In UK Auction Bridge, as it was a gambling game, bids were ranked by point value of the contract then level. So, 1 (8 points) beats 3 (6 points) but 4 (8 points) beats 1 (8 points) because it is a higher level. This meant an overbid could not reduce the value of the contract at stake. Conversely, Americans ranked bids by level and then suit, as in modern Contract Bridge.
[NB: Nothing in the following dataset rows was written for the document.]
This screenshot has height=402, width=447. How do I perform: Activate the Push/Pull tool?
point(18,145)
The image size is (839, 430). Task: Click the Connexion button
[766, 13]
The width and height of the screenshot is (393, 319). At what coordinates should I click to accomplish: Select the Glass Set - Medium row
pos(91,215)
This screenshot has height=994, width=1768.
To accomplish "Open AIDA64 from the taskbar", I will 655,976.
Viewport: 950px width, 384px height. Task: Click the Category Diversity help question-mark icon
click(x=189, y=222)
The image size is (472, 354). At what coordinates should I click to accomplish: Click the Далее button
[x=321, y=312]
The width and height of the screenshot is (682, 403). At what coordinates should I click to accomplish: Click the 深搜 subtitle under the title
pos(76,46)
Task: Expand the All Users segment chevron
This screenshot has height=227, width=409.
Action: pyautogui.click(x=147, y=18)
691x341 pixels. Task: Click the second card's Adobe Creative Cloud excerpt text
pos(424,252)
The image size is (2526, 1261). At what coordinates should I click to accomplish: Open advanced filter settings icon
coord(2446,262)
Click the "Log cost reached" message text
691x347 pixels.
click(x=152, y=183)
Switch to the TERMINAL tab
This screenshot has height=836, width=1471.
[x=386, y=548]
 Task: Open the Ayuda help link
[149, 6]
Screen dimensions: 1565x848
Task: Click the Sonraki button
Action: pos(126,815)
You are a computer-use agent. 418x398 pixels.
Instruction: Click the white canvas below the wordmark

During World War I a variant called Plafond (ceiling) was created in France by adding the idea of a "contract", wherein only tricks bid and made counted towards Game or Slam, while overtricks were bonuses scored above the line. Plafond was successful in France and parts of Canada, particularly among expert players, because accurate high-level bidding was rewarded. It was played by Vanderbilt, but Plafond failed to gain acceptance in New York.

==Play==
The bidding and play are the same as Contract Bridge.

==Scoring==
Auction Bridge New Count scoring is as follows:

Tricks (below the line)
- Each trick made over six scores:
  - No-trump: 10 points
  - Spades: 9 points
  - Hearts: 8 points
  - Diamonds: 7 points
  - Clubs: 6 points
- Game is 30 points, and only odd-tricks count towards game or slam.

Bonuses (above the line)
- The first side to win two games ends the rubber and scores a 250-point bonus.
- Each under-trick is worth 50 points to the opponents.
- Small slam is worth 50 points; grand slam is worth 100 points.
- Honours are scored as follows:
  - Four trump honours in one hand: 80
  - Five trump honours (or four aces in No Trump) in one hand: 100
  - Additional honour in partner's hand, or for three plus between both hands: 10 each

Doubles
- A doubled contract scores double the normal score. Additionally when a doubled contract is made there is 50 point bonus for the insult and 50 points per over-trick.
- A redoubled contract scores double the doubled score.